Она надела плотную черную юбку, короткий черный жакет и шляпу с вуалью. Хотя у нее не было причины хранить анонимность, ей требовалась дистанция между собой и человеком, встречи с которым она терпеливо дожидалась. Кэтрин испытывала сильное беспокойство, потому что запуталась в своих желаниях: видеть Труита и восстановить мечту, которая никогда больше не станет цельной. Перед приходом Фиска и Мэллоя она заказала херес, быстро выпила его и ощутила, как по телу разлилось тепло. Это было почти эротическое волнение, знакомый привкус; ей хотелось еще и еще, но она вымыла бокал и тщательно прополоскала рот.
Агенты опаздывали. Кэтрин ходила по комнатам, примеряла шляпу, прикасалась к своим красивым платьям, которые придавали ей уверенности. Затем села и стала ждать. Ее садовые книги, доставленные в коричневых бумажных пакетах из магазинов, лежали открытыми на столе возле окна. Иллюстрации успокаивали ее, это была мечта об Италии.
Мужчины явились, когда стемнело. Вели они себя неловко и напряженно. Кэтрин надела шляпу и вместе со своими «сторожевыми псами» пошла по улицам Сент-Луиса. Наконец они добрались до ресторана, предлагавшего говядину и свежие устрицы. Помещение освещали газовые лампы. Пол покрывали опилки.

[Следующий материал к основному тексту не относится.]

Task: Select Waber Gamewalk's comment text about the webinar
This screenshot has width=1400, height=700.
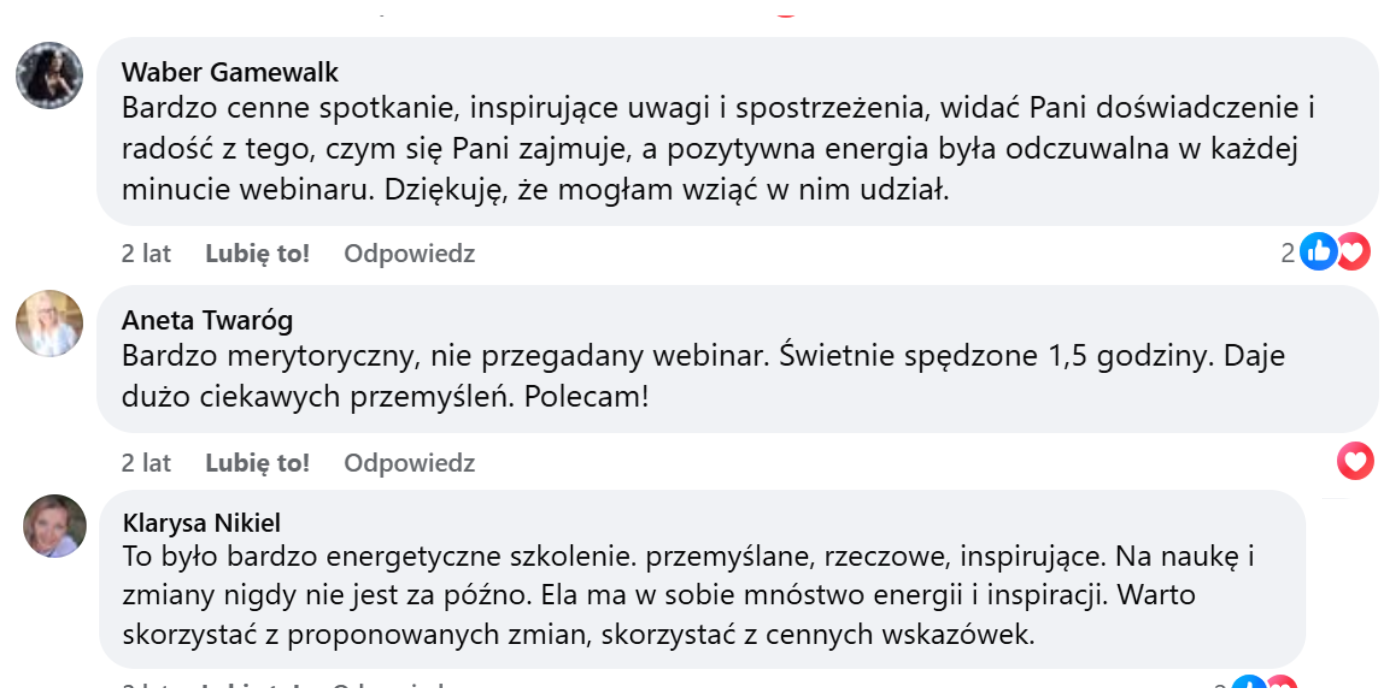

Посетителей обслуживали толстые официанты в завязанных на поясе длинных белых передниках. Кэтрин с агентами устроились за столом. Все предпочли небольшие стейки. Мистер Мэллой и мистер Фиск отказались от напитков и положили на стол свои блокноты.

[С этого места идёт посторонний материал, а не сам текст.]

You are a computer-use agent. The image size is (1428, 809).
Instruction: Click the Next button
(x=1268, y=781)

Молодой человек показался в ресторане в семь часов, в красивой одежде, с тростью в руке. Вел себя дерзко и уверенно, выглядел очень чистым и аккуратным. У него был властный вид, что произвело на Кэтрин сильное впечатление. Не успел он усесться за стол, как официанты принесли ему устрицы и шампанское.

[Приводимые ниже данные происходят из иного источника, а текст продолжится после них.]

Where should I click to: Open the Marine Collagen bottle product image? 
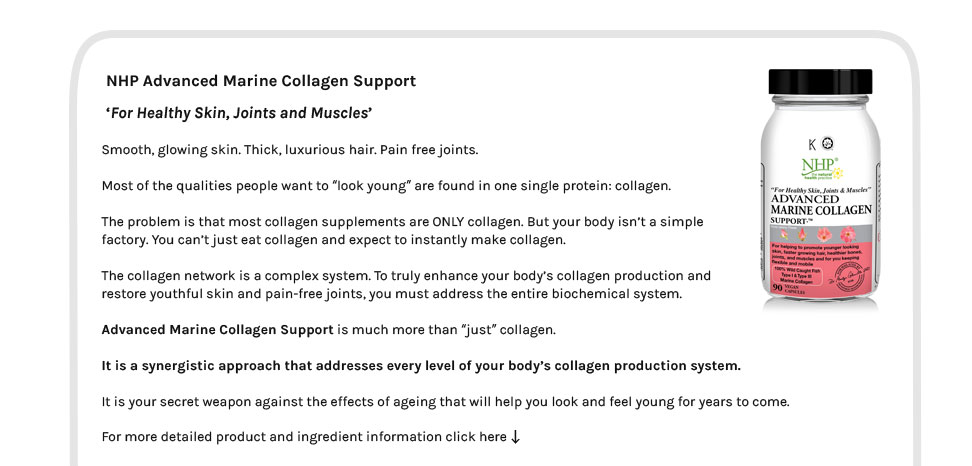pos(820,188)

Он ел устрицы, словно оказывал честь каждой из них. Его лицо и длинные черные волосы восхищали. Невозможно было подобрать для описания какое-то другое слово. Кэтрин глядела на него сквозь вуаль, подмечая каждую деталь: то, как опускались на воротник его волосы, как он откидывал голову, чтобы проглотить очередную устрицу или убрать с глаз непослушную прядь, как подносил к губам шампанское, как закрывал глаза, когда вино лилось ему в горло. У него были немыслимо длинные ресницы, словно у женщины. Его рубашка сверкала, галстук был из изысканного темного шелка. Он казался одновременно и артистичным, и консервативным. Он был хорош так, что об этом не смогли бы написать в своих блокнотах Мэллой и Фиск. При взгляде на такого мужчину у женщин перехватывало дыхание. Он был красив, но не женственен, его длинные сильные руки порхали над едой, словно перепуганные птицы.